Allow unified lock: A common lock for the device and the work profile is allowed.
Require separate work lock: A separate lock for the work profile is required.
5. Factory reset disabled
Whether factory resetting from settings is disabled. Only apply to fully managed devices.
6. Factory reset protection
Email addresses of device administrators for factory reset protection. When the device experiences an unauthorized factory reset, it will require one of these admins to log in with the Google account email and password to unlock the device. If no admins are specified, the device won't provide factory reset protection. Only apply to fully managed devices.
Administrator emails: use Enable Factory Reset Protection to start configuring administrators. Then use Add administrator email to add addresses and remove them with the delete action.
7. Keyguard features
Keyguard (lock screen) features that can be disabled.
7.1. Disable all
Disable all current and future keyguard customizations.
7.2. Disable camera
Disable the camera on secure keyguard screens (e.g. PIN).
7.3. Disable notifications
Disable showing all notifications on secure keyguard screens.

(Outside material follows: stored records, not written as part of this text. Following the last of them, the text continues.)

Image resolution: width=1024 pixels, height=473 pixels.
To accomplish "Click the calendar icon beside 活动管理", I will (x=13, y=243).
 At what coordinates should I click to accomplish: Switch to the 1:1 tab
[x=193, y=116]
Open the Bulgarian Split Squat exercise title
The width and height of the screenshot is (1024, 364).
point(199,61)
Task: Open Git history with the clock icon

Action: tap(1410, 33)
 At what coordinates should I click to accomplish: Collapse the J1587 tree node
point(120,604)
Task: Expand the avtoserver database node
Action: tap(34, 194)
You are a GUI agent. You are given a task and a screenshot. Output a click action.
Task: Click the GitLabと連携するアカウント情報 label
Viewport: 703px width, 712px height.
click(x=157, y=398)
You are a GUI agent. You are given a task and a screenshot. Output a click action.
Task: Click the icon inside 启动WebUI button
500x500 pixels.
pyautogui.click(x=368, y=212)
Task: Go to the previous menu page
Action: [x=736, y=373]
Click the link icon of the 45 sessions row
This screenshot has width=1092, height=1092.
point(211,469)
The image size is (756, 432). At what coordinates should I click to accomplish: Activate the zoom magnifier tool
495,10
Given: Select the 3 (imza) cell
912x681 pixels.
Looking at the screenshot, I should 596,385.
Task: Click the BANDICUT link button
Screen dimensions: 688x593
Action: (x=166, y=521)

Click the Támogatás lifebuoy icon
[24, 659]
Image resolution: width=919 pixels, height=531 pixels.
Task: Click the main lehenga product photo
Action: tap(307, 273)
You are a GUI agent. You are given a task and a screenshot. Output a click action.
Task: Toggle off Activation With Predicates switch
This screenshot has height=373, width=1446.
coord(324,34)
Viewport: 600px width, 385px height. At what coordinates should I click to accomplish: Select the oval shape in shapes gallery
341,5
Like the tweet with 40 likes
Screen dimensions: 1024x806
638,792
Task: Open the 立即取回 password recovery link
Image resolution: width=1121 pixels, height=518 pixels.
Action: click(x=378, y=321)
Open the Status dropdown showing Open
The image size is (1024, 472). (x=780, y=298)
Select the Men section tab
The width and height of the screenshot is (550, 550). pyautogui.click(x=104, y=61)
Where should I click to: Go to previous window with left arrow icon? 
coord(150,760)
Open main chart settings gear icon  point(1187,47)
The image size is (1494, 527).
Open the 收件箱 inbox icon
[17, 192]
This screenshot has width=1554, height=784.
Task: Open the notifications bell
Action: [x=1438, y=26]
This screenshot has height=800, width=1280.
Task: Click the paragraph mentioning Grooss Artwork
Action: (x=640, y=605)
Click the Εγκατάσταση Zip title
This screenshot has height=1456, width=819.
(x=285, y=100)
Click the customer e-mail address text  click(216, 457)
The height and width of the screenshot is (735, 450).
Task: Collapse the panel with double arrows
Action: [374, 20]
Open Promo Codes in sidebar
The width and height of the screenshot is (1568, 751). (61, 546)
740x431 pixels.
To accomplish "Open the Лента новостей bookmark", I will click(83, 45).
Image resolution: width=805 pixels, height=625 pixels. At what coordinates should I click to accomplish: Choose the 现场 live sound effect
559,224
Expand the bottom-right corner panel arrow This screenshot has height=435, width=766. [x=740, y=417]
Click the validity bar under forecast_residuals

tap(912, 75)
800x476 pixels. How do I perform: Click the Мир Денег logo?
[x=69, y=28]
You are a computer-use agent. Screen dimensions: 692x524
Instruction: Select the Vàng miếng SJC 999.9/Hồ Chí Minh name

7.4. Disable unredacted notifications
Disable unredacted notifications on secure keyguard screens.
7.5. Ignore trust agent state
Ignore trust agent state on secure keyguard screens.
7.6. Disable fingerprint
Disable fingerprint sensor on secure keyguard screens.
7.7. Disable text entry into notifications
Disable text entry into notifications on secure keyguard screens.
7.8. Disable face authentication
Disable face authentication on secure keyguard screens.
7.9. Disable iris authentication
Disable iris authentication on secure keyguard screens.
7.10. Disable all biometric authentication
Disable all biometric authentication on secure keyguard screens.
7.11. Disable all shortcuts
Disable all shortcuts on secure keyguard screen on Android 14 and above.